Data to use:
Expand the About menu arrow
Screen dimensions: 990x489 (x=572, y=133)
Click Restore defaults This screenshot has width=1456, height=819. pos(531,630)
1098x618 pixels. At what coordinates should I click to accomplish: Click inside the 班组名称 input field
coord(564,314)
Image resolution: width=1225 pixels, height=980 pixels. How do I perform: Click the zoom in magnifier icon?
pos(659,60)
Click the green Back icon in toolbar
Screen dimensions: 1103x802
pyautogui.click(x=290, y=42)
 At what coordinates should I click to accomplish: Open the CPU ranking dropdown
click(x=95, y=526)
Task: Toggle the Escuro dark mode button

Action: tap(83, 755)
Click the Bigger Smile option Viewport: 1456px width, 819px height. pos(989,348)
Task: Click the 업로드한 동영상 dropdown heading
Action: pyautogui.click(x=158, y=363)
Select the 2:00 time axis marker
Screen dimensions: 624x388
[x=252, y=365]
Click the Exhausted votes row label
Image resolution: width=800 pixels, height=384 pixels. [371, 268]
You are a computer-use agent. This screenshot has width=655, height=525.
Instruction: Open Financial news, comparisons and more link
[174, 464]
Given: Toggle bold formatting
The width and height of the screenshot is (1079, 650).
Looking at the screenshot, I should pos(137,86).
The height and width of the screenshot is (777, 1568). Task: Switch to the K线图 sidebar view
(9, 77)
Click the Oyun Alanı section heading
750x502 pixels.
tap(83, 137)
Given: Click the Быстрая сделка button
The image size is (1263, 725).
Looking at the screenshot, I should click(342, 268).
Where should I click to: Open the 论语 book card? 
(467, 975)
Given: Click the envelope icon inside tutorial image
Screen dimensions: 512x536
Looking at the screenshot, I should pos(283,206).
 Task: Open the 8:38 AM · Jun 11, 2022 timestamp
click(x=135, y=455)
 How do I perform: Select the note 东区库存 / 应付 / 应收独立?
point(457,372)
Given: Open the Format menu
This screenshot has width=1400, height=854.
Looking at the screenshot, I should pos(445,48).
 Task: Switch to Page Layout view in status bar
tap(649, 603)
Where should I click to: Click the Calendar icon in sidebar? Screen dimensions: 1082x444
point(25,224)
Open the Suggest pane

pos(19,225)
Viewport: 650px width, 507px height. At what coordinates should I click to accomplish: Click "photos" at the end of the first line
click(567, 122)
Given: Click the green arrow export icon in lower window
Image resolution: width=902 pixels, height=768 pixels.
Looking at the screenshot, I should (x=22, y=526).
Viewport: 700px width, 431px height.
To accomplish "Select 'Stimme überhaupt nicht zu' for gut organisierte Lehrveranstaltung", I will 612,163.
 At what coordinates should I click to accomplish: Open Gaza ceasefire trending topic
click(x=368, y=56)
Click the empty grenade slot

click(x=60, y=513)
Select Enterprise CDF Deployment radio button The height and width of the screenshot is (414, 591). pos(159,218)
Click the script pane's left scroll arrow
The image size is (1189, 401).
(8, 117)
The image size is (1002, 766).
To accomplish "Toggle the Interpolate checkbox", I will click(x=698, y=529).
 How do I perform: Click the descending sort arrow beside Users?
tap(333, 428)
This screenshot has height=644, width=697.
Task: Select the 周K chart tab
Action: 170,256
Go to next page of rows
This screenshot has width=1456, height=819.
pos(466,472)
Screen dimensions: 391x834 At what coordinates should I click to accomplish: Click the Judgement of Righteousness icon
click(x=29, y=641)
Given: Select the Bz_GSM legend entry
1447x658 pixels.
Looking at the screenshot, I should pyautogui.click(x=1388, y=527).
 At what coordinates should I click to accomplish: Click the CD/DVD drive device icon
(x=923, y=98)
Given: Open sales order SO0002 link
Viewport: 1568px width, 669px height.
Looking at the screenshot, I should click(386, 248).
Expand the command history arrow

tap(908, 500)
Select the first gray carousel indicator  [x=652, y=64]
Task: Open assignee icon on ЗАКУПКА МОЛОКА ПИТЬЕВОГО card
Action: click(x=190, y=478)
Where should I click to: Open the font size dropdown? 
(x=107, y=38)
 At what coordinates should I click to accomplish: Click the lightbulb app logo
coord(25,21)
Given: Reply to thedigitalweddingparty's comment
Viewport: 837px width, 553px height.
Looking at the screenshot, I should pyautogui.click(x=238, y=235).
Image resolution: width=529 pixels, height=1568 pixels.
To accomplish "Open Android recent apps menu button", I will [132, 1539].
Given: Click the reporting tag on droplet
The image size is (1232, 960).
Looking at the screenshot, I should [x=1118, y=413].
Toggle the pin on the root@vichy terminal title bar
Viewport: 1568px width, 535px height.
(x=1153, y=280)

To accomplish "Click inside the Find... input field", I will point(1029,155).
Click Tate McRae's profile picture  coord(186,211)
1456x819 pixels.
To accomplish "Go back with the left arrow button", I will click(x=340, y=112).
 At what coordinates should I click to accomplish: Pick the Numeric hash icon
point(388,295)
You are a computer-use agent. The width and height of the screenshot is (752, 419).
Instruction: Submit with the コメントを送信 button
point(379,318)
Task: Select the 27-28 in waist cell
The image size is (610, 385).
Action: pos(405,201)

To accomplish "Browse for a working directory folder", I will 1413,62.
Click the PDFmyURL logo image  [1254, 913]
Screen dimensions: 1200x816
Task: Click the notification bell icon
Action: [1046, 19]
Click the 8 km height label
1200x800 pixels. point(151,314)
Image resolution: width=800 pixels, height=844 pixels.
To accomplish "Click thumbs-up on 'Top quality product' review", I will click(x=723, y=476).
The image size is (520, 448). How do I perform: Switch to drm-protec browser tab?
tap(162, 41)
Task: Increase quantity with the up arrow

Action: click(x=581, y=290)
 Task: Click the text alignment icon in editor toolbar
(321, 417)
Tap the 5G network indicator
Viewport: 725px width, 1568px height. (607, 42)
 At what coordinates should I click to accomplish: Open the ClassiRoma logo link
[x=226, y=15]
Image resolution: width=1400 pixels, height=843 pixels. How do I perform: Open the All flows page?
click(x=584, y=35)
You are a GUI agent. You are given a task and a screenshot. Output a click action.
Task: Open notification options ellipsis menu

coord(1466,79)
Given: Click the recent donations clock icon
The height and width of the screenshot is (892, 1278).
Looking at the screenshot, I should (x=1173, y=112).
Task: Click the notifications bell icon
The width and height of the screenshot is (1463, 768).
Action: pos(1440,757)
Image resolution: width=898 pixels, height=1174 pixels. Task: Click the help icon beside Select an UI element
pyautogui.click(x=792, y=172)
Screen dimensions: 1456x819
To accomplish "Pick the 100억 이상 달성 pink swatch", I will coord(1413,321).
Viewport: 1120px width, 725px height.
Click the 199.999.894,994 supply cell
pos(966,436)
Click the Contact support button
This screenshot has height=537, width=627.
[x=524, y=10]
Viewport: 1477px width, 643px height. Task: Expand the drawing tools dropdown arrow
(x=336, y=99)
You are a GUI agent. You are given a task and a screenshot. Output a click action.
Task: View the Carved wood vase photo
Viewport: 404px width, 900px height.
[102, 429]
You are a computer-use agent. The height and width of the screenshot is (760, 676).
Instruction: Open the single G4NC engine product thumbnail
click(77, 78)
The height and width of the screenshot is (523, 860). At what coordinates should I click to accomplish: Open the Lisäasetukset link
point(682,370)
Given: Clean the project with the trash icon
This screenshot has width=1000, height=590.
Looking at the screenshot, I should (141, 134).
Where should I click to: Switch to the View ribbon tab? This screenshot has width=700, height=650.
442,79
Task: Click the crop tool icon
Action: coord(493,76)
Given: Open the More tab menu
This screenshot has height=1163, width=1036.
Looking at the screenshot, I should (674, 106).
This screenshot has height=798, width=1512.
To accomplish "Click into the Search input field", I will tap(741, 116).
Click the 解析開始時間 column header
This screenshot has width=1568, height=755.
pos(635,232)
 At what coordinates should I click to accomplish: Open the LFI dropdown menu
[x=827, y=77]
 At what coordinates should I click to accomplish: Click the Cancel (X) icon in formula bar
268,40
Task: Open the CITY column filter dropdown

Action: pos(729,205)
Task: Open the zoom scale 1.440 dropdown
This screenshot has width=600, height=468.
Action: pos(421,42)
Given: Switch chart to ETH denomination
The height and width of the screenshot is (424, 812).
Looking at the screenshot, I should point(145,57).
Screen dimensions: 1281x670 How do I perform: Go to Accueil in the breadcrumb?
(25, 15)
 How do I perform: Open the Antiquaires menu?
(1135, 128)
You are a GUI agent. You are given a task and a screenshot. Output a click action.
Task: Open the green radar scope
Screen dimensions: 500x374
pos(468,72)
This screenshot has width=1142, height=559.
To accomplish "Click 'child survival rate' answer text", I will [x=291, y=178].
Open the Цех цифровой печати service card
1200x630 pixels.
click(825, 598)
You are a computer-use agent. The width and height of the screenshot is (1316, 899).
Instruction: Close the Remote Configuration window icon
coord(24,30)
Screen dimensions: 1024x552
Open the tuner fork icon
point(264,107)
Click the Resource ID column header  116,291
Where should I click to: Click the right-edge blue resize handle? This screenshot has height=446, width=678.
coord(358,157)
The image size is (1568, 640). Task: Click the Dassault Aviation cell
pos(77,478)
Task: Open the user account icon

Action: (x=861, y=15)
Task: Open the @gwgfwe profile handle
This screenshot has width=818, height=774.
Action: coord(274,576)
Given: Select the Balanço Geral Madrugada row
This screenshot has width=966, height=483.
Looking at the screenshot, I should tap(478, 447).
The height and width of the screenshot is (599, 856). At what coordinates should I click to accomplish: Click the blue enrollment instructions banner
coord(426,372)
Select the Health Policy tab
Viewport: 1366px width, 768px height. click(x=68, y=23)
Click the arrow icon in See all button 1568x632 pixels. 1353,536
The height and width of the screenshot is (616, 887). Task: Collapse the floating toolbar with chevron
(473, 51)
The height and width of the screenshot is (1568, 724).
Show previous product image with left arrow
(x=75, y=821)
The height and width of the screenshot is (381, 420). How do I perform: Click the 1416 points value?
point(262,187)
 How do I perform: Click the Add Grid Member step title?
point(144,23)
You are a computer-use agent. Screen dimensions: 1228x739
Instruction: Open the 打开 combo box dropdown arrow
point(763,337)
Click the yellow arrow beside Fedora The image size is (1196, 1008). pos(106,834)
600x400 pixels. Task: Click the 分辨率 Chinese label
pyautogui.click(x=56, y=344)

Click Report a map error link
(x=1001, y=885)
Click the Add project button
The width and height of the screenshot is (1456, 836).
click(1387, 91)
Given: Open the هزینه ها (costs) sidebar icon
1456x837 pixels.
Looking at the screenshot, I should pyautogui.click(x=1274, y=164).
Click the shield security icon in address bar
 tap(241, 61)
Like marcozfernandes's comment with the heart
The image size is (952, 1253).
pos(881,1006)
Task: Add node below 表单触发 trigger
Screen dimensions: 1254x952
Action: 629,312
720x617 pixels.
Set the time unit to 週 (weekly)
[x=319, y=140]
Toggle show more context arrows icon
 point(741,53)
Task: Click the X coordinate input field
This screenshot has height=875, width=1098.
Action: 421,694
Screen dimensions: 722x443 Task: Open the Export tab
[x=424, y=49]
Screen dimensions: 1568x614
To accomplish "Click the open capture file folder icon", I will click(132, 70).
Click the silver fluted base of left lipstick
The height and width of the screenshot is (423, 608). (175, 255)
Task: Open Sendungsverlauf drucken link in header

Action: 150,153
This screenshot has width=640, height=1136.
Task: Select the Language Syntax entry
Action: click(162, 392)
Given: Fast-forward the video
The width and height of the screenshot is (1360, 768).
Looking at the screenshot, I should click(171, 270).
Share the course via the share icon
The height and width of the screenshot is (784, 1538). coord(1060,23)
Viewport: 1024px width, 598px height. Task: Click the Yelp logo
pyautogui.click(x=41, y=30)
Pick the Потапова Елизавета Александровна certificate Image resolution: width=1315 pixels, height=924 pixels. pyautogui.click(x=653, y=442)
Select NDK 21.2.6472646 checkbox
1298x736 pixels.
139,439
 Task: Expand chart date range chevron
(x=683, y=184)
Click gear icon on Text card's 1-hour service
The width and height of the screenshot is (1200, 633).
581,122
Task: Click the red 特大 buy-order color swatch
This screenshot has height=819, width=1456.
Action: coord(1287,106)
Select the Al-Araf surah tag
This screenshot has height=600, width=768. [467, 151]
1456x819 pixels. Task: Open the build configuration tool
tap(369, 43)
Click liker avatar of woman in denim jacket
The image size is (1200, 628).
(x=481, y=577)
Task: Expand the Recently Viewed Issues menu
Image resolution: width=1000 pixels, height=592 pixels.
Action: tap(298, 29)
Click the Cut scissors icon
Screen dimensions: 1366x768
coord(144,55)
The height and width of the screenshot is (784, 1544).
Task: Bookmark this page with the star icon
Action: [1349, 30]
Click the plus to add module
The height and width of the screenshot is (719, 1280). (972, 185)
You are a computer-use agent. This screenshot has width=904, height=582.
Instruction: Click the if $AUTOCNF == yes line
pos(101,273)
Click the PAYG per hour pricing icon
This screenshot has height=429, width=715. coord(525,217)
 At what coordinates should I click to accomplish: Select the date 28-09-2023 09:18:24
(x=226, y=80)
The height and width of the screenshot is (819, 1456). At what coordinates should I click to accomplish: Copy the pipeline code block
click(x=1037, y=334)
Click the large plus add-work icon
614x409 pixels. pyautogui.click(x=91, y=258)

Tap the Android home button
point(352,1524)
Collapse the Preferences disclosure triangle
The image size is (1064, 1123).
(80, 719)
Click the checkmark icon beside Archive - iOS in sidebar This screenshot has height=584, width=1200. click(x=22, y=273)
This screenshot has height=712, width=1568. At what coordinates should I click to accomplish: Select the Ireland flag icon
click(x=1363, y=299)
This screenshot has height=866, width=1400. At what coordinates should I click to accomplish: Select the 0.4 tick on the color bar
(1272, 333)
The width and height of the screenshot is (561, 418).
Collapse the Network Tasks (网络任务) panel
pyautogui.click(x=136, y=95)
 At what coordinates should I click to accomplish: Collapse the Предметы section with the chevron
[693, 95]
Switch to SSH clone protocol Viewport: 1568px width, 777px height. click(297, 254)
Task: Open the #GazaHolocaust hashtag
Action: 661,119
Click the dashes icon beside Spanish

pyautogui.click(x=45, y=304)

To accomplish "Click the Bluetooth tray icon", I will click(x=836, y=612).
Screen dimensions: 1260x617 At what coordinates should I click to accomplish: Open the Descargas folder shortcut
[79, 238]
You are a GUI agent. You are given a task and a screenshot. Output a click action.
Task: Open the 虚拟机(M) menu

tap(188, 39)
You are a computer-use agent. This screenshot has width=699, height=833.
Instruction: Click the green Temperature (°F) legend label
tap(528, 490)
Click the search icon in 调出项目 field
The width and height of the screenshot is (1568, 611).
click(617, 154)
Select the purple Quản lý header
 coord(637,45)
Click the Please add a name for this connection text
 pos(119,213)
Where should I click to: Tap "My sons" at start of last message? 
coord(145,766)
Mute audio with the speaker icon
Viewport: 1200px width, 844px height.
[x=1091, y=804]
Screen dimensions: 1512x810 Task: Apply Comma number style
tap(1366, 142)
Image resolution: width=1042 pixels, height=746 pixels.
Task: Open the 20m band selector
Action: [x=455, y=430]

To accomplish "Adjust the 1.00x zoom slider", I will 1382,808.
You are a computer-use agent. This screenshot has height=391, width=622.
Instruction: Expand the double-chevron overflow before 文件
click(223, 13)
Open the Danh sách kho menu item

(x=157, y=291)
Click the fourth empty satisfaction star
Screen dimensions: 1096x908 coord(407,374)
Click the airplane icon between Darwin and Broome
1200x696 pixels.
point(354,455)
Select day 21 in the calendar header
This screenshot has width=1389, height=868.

Task goal: Could you lay out the rows starting with the line containing "Screen dimensions: 1281x670" and going on through the line containing "(1135, 128)" as a numbered list, leaving out any blank lines?

Solution to this exercise:
1. Screen dimensions: 1281x670 How do I perform: Go to Accueil in the breadcrumb?
2. (25, 15)
3.  How do I perform: Open the Antiquaires menu?
4. (1135, 128)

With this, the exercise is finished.